--- begin Available records ---
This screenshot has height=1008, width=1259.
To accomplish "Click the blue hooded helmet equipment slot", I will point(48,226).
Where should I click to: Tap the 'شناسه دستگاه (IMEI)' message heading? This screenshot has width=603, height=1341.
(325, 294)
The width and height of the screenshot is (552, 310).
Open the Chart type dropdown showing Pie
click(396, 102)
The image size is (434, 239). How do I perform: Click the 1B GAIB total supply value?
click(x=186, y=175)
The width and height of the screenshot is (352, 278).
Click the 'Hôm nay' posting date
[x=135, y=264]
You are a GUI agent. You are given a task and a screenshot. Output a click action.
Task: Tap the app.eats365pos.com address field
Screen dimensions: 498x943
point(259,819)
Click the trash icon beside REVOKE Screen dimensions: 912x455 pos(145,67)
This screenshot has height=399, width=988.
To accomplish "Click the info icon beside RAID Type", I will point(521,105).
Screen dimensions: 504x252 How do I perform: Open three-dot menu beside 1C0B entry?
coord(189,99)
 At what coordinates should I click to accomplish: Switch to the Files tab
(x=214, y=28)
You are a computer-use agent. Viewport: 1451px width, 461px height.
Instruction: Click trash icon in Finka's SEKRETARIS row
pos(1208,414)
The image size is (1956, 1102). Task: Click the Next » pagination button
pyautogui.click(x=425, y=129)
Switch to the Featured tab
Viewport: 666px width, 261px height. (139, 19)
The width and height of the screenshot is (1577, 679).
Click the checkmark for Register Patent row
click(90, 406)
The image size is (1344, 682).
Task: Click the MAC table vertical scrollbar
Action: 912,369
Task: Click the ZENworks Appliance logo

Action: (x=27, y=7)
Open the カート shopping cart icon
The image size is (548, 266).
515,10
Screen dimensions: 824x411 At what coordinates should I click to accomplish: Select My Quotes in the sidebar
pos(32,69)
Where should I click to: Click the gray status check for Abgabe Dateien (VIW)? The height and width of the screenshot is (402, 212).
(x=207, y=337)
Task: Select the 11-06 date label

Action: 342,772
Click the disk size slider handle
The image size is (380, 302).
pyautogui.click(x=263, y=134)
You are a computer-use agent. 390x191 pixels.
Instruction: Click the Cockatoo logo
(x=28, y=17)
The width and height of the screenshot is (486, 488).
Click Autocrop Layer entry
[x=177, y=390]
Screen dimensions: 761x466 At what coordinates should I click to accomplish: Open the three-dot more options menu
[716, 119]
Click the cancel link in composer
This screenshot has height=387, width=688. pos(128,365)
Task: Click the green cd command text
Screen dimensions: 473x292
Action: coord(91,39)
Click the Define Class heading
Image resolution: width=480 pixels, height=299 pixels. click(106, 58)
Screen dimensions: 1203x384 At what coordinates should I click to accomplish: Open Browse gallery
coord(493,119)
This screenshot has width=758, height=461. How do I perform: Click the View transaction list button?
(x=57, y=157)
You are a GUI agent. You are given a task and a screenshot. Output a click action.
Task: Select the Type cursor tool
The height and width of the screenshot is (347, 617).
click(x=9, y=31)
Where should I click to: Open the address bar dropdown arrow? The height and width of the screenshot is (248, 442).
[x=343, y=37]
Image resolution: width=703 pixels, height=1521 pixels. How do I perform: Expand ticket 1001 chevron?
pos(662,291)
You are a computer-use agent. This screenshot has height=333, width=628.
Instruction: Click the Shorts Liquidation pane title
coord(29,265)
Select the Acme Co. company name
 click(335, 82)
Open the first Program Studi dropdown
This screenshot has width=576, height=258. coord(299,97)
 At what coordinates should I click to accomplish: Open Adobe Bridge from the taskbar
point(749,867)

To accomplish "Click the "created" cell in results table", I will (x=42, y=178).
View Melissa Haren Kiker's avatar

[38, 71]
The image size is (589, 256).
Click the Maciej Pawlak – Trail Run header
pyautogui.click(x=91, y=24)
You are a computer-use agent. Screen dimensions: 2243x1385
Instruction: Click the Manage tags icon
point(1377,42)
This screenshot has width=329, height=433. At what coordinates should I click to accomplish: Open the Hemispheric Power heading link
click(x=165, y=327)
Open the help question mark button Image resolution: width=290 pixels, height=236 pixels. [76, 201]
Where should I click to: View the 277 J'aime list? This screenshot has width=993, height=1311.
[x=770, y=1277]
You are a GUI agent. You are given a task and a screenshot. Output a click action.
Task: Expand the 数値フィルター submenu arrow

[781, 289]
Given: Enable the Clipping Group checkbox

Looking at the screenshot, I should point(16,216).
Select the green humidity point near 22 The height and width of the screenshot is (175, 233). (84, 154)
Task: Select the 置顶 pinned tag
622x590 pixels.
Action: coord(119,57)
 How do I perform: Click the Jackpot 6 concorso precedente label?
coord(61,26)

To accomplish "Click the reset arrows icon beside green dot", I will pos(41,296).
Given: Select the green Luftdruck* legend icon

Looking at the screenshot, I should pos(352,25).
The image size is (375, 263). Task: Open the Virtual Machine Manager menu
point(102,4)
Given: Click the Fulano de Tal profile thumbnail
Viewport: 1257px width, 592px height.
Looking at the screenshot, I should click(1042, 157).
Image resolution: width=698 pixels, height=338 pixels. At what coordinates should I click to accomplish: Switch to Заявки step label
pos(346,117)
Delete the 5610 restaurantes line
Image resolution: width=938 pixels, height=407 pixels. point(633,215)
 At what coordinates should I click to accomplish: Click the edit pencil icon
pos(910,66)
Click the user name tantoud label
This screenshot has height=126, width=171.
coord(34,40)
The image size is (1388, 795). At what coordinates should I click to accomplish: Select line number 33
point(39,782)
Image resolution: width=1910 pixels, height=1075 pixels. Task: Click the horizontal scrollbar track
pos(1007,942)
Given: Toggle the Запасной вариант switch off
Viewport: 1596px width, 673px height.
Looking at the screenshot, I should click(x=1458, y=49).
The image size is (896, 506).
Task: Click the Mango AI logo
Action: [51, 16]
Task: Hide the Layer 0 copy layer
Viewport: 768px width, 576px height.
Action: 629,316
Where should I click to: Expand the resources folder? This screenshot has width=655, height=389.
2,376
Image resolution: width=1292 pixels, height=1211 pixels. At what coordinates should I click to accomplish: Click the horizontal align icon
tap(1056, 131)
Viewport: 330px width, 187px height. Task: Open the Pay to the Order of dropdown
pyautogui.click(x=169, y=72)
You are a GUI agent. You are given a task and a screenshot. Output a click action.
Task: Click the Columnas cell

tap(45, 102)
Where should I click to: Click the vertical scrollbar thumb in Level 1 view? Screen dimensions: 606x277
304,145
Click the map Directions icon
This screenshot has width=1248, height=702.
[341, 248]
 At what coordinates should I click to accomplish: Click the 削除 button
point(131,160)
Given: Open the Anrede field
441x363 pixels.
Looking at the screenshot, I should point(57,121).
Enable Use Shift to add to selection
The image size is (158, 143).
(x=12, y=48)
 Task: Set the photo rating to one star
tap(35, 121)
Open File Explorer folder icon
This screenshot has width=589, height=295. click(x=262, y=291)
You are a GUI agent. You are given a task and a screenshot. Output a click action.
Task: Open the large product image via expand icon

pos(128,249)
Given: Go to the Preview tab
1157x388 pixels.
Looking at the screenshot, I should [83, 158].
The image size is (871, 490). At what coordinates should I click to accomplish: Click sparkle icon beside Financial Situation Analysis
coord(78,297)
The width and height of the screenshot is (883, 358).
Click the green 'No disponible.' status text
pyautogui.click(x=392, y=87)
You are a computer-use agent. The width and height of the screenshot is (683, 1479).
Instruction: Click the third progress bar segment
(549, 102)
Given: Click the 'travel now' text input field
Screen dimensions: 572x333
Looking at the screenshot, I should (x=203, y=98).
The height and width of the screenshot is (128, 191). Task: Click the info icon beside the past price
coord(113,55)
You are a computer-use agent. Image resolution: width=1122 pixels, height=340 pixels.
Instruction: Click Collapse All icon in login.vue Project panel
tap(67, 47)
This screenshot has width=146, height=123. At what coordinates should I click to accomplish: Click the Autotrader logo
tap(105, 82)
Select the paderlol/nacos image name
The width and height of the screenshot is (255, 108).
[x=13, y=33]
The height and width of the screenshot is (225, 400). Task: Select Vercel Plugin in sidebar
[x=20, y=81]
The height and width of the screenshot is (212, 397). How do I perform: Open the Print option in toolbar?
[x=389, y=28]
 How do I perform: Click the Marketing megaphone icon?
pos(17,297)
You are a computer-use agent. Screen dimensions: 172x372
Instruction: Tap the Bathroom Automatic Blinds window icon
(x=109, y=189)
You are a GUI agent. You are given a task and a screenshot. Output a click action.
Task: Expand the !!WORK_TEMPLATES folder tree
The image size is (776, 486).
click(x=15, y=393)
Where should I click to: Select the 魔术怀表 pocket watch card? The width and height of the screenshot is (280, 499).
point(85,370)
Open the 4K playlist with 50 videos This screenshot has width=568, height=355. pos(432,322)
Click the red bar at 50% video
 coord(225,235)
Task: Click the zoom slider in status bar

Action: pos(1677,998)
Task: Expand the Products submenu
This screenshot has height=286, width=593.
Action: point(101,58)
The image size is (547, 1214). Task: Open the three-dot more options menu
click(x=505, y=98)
--- end Available records ---
Do this: Present the listing as a Markdown table with the columns Row and Line, covering only the part from the line with "The height and width of the screenshot is (225, 400)." up to and including the line with "(x=109, y=189)". Number each line and skip any blank lines.

Result of this exercise:
| Row | Line |
|---|---|
| 1 | The height and width of the screenshot is (225, 400). Task: Select Vercel Plugin in sidebar |
| 2 | [x=20, y=81] |
| 3 | The height and width of the screenshot is (212, 397). How do I perform: Open the Print option in toolbar? |
| 4 | [x=389, y=28] |
| 5 |  How do I perform: Click the Marketing megaphone icon? |
| 6 | pos(17,297) |
| 7 | You are a computer-use agent. Screen dimensions: 172x372 |
| 8 | Instruction: Tap the Bathroom Automatic Blinds window icon |
| 9 | (x=109, y=189) |